##### DATA SUPPLIED

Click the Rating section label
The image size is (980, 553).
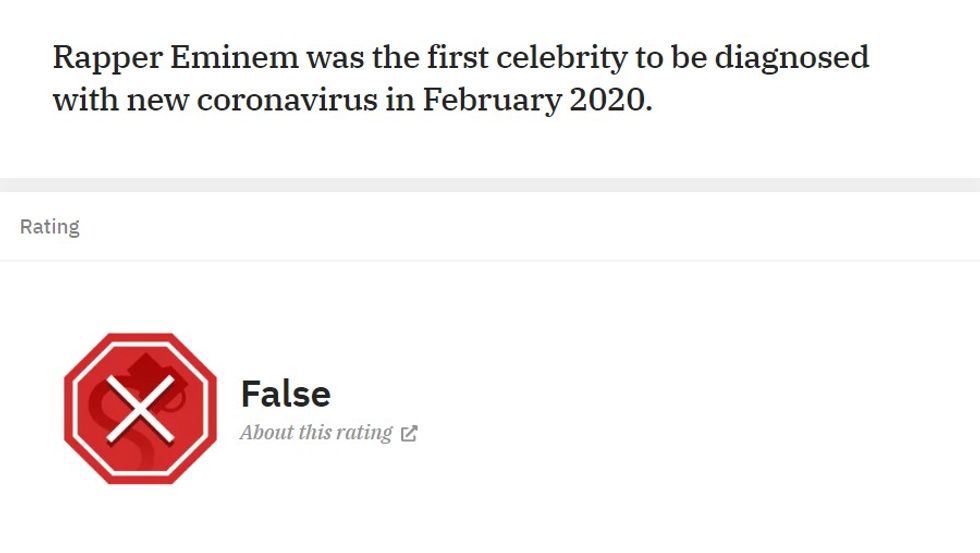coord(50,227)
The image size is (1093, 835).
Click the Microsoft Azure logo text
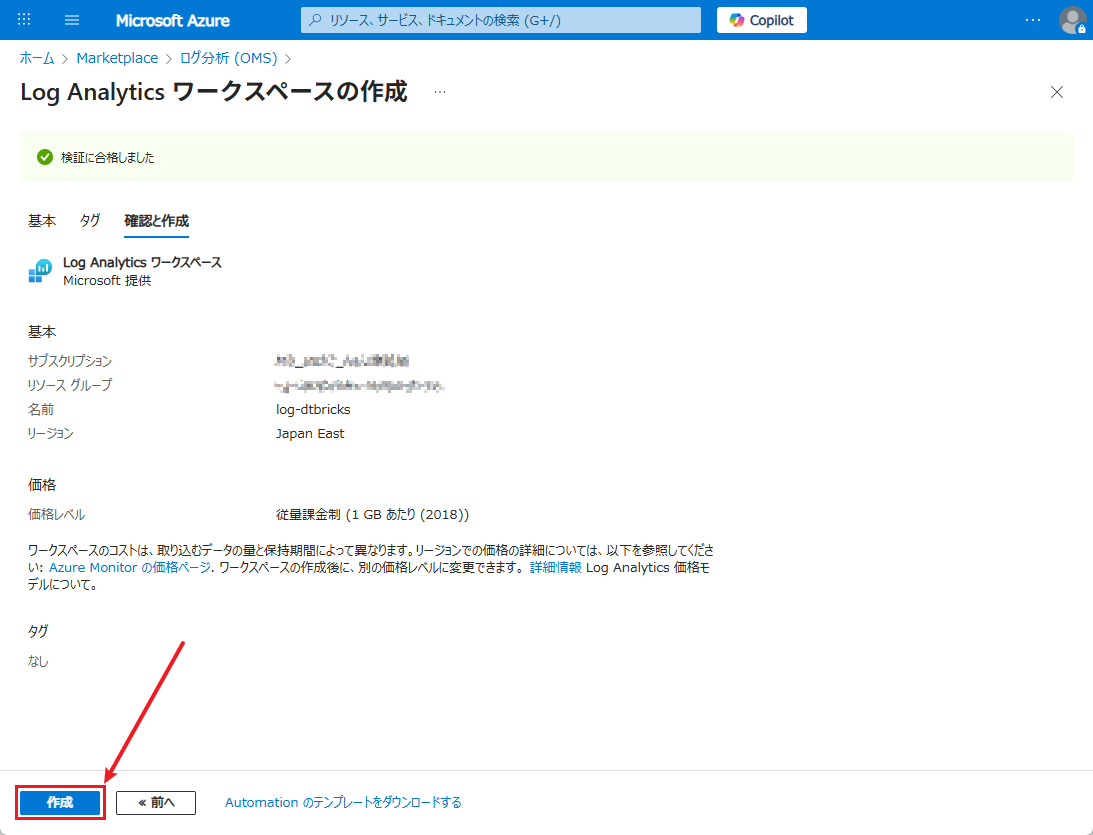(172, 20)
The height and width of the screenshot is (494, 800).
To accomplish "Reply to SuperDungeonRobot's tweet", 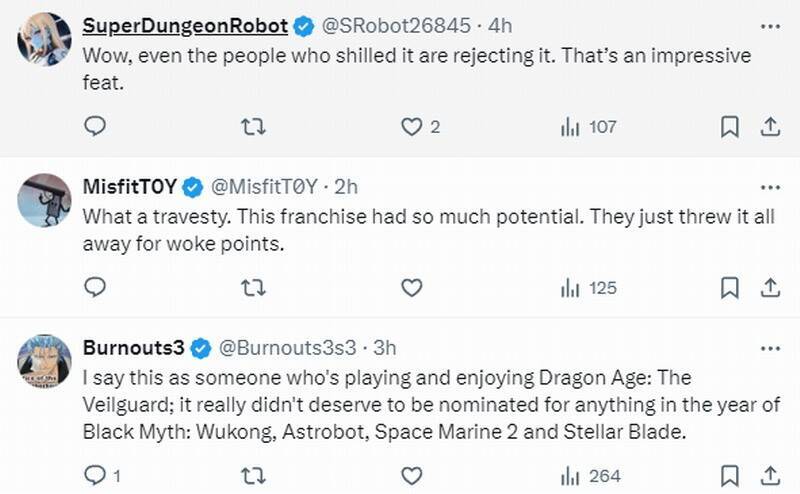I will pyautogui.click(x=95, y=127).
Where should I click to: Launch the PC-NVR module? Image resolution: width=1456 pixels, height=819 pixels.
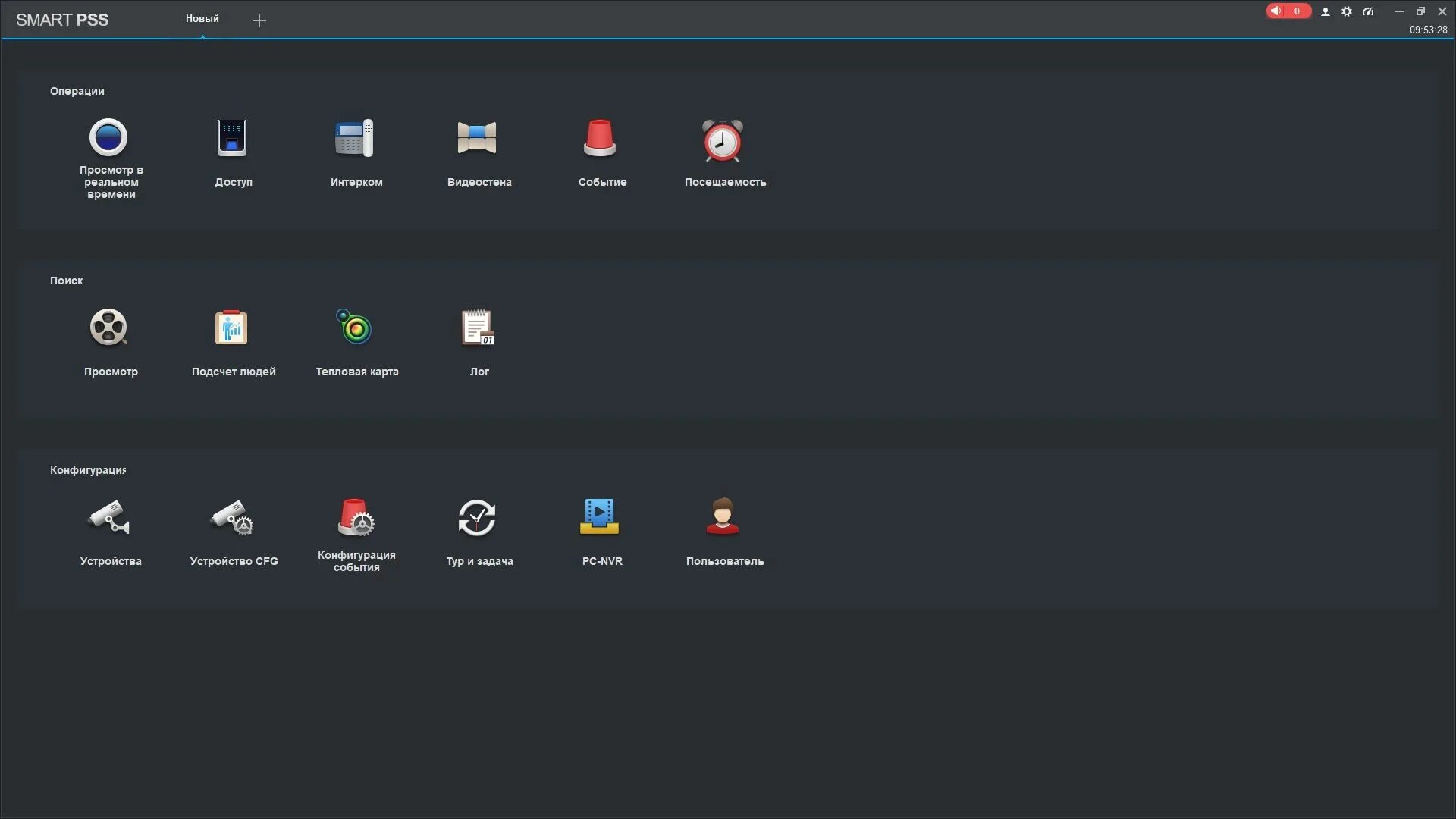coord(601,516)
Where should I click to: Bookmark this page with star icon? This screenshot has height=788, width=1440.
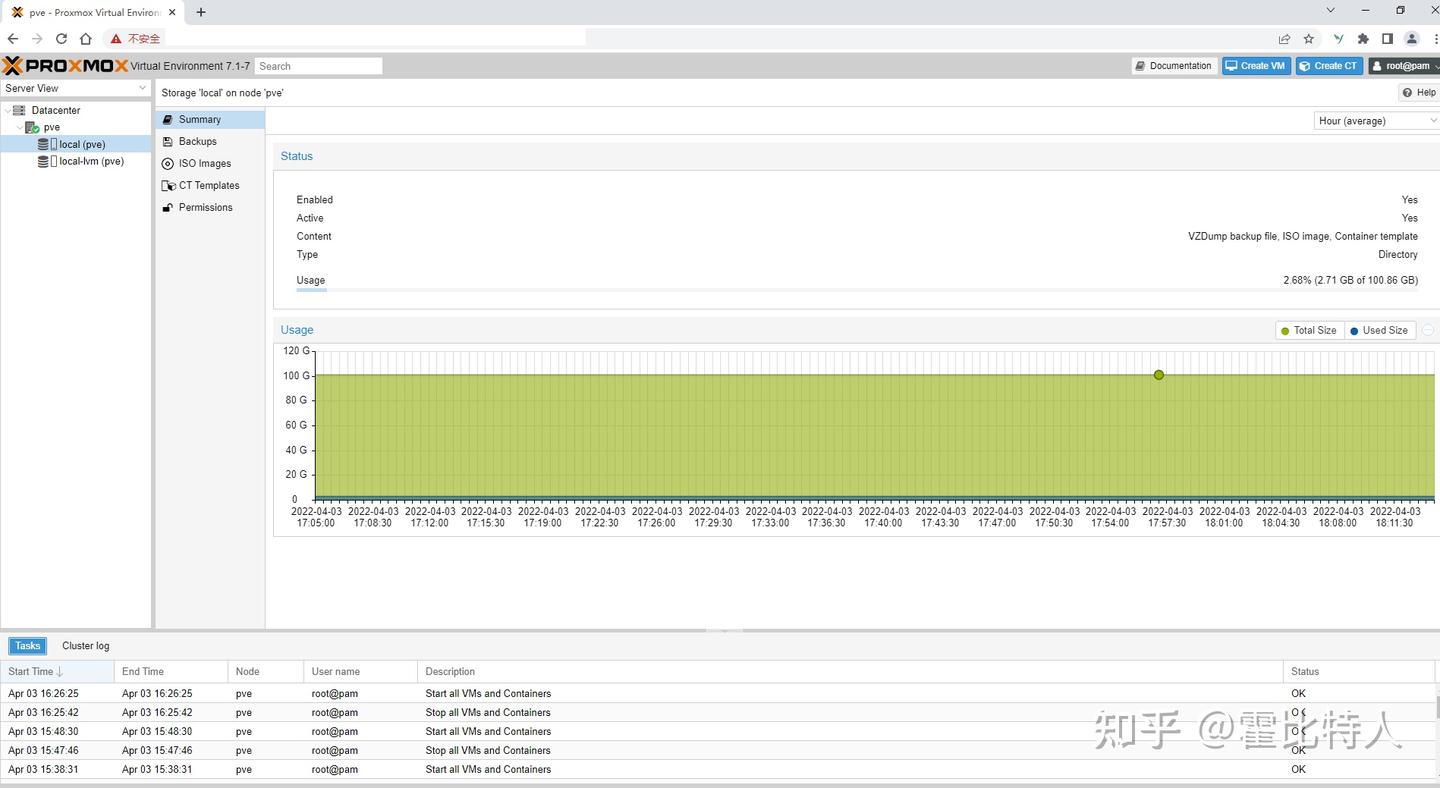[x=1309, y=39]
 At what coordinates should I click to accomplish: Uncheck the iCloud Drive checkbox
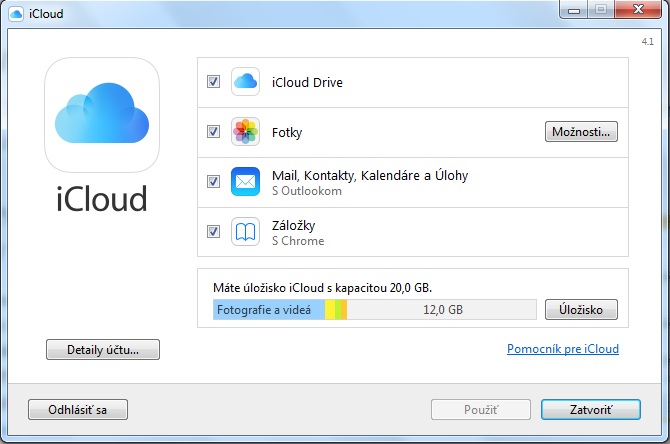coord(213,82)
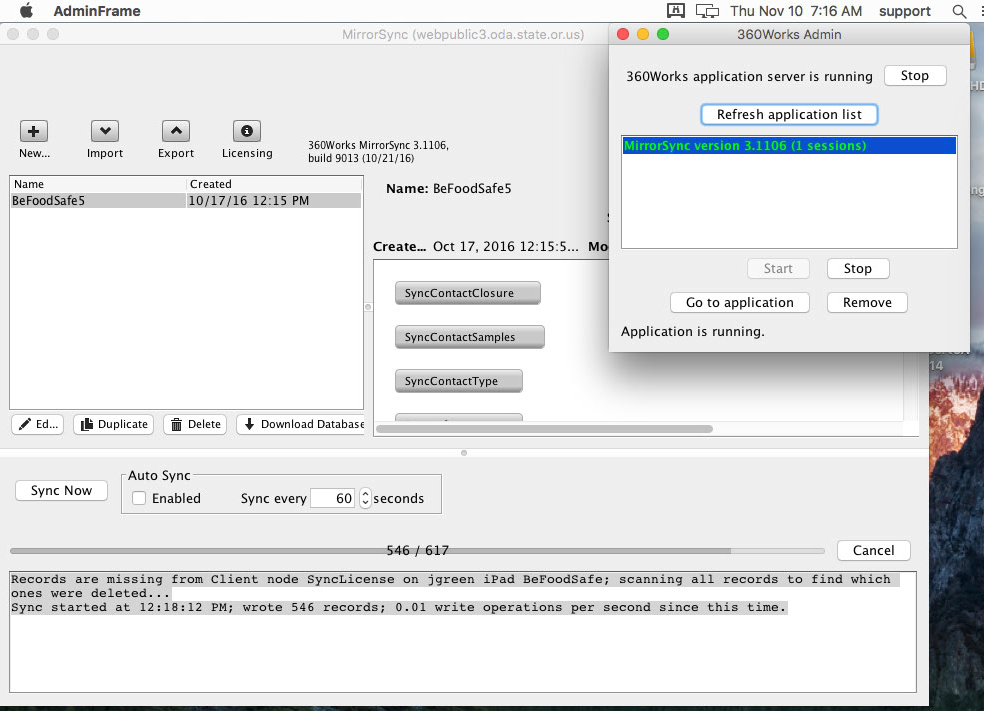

##########

## EXERCISE
Please reproduce the records word for word, starting at the line that contains "Where should I click to: Bookmark" and continuing through the end of the records, leaving the pictures out of your answer.

## WRITTEN RESPONSE
Where should I click to: Bookmark this page with star icon? This screenshot has height=788, width=1440.
[x=1309, y=39]
 At what coordinates should I click to accomplish: Uncheck the iCloud Drive checkbox
coord(213,82)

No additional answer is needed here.